§ **AIM OF THE TASK**: Reproduce the first line of the entries that follow and each later line, word for word, ending with the one containing "FNS40217 Certificate IV".

§ **Extracted data entries**:
Content starts

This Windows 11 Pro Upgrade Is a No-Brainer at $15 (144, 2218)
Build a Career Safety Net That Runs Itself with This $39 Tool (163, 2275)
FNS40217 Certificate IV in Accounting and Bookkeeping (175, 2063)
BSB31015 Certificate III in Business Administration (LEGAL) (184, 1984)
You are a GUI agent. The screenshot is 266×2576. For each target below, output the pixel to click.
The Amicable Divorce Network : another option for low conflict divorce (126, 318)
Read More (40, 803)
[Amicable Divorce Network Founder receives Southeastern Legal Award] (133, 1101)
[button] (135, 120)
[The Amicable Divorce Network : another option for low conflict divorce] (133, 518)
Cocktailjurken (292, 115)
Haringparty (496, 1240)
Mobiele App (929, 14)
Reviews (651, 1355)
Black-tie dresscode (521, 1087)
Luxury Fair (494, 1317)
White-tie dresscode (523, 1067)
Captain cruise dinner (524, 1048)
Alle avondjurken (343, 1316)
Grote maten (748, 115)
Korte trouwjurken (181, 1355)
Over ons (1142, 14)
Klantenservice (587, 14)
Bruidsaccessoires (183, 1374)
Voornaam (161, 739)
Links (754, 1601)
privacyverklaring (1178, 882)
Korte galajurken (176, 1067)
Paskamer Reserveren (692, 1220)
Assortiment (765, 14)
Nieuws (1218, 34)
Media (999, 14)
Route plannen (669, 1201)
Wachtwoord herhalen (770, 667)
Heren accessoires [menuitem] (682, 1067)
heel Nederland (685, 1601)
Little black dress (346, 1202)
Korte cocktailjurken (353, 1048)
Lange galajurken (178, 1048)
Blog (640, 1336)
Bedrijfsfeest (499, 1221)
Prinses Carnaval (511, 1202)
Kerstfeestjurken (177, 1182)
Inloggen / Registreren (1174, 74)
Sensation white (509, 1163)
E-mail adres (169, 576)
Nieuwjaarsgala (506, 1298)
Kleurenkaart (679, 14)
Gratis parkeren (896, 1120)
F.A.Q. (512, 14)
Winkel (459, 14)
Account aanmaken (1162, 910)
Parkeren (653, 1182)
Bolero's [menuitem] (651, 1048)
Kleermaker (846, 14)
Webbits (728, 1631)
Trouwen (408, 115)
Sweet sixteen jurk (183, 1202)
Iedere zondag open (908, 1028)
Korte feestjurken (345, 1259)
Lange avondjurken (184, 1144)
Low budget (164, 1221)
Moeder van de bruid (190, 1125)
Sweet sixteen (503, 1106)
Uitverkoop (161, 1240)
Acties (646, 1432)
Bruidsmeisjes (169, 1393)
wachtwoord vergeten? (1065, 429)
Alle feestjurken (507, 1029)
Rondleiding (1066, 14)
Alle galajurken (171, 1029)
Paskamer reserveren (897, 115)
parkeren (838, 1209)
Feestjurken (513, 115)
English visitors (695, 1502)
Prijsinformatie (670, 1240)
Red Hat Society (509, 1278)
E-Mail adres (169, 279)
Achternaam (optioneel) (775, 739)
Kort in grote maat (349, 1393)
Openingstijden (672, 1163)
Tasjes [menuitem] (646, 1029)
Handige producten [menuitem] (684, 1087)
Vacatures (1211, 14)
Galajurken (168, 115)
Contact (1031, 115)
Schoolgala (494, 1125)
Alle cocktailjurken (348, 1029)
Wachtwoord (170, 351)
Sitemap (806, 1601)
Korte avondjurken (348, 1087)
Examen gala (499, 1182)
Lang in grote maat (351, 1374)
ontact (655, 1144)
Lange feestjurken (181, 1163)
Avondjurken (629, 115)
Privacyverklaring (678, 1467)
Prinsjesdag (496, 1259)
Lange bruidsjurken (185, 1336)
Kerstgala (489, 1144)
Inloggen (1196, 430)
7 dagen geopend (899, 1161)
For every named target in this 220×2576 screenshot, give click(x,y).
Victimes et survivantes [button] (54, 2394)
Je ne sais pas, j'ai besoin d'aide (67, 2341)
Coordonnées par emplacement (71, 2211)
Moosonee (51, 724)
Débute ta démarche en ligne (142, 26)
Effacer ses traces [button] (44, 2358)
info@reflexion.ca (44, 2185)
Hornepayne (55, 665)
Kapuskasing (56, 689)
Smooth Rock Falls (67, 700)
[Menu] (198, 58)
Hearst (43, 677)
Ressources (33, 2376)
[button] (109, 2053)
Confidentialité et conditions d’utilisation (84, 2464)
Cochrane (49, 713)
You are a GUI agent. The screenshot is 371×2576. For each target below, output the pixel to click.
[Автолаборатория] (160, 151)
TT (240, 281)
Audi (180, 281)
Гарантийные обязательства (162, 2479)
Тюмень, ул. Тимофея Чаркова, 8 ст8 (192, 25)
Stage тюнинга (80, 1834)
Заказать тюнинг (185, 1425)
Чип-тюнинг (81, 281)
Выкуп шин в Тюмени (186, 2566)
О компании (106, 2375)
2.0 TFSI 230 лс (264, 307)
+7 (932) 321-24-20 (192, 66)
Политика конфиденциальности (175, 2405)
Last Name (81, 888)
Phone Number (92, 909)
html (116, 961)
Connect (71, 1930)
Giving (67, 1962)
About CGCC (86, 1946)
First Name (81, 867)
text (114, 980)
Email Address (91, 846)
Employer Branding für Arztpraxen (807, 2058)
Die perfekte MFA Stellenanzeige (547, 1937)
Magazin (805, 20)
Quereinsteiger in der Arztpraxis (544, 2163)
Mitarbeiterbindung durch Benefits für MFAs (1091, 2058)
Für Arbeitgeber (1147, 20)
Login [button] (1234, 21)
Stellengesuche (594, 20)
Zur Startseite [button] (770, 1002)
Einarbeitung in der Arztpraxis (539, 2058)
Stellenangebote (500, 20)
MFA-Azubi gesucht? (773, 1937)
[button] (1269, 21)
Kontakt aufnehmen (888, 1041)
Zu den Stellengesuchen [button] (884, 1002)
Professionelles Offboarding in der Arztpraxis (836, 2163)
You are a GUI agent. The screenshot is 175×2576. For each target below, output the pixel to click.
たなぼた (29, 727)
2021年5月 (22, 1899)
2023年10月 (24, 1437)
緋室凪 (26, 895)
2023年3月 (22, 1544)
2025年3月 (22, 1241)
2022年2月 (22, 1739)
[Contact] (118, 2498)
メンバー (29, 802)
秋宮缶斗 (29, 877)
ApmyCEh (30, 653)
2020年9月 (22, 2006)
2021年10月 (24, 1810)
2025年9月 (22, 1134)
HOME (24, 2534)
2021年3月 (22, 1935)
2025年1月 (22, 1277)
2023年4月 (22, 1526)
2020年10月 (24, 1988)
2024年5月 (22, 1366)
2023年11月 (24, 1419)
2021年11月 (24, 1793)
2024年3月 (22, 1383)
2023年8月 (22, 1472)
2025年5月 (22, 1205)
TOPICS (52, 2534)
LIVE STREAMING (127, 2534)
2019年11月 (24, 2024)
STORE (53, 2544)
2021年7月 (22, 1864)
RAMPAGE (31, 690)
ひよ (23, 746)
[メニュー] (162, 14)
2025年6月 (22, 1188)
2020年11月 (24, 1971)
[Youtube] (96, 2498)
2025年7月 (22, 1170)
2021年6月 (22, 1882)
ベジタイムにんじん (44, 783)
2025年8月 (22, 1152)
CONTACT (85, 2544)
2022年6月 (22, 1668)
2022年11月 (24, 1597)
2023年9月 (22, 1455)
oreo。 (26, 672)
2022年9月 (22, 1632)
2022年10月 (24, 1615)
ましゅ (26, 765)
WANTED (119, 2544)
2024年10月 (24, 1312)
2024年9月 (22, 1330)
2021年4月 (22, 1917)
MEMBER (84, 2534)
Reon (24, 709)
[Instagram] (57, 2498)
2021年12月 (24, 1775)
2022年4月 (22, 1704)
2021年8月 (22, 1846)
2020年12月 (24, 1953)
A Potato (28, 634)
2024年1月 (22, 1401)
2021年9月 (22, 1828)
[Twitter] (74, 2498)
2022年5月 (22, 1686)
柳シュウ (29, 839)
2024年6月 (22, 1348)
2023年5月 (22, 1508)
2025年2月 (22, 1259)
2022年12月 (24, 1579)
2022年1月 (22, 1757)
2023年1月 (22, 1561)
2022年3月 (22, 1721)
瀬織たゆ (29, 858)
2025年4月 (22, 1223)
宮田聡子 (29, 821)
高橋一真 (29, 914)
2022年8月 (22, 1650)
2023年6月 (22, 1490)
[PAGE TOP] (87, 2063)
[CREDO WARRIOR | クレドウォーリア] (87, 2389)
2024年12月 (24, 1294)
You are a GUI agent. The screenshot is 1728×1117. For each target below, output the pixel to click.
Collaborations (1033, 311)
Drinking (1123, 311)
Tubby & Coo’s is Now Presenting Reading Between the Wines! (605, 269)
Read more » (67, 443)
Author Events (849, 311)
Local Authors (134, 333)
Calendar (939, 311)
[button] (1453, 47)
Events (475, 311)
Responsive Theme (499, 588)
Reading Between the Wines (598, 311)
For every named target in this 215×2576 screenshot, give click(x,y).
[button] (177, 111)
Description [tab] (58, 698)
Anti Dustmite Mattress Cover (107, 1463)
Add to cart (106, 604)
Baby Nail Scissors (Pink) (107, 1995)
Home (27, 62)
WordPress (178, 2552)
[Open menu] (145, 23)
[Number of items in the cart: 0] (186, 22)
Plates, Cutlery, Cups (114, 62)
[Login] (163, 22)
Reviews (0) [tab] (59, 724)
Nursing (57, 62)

Content ends

§ **TASK SOLUTION**:
This Windows 11 Pro Upgrade Is a No-Brainer at $15 (144, 2218)
Build a Career Safety Net That Runs Itself with This $39 Tool (163, 2275)
FNS40217 Certificate IV in Accounting and Bookkeeping (175, 2063)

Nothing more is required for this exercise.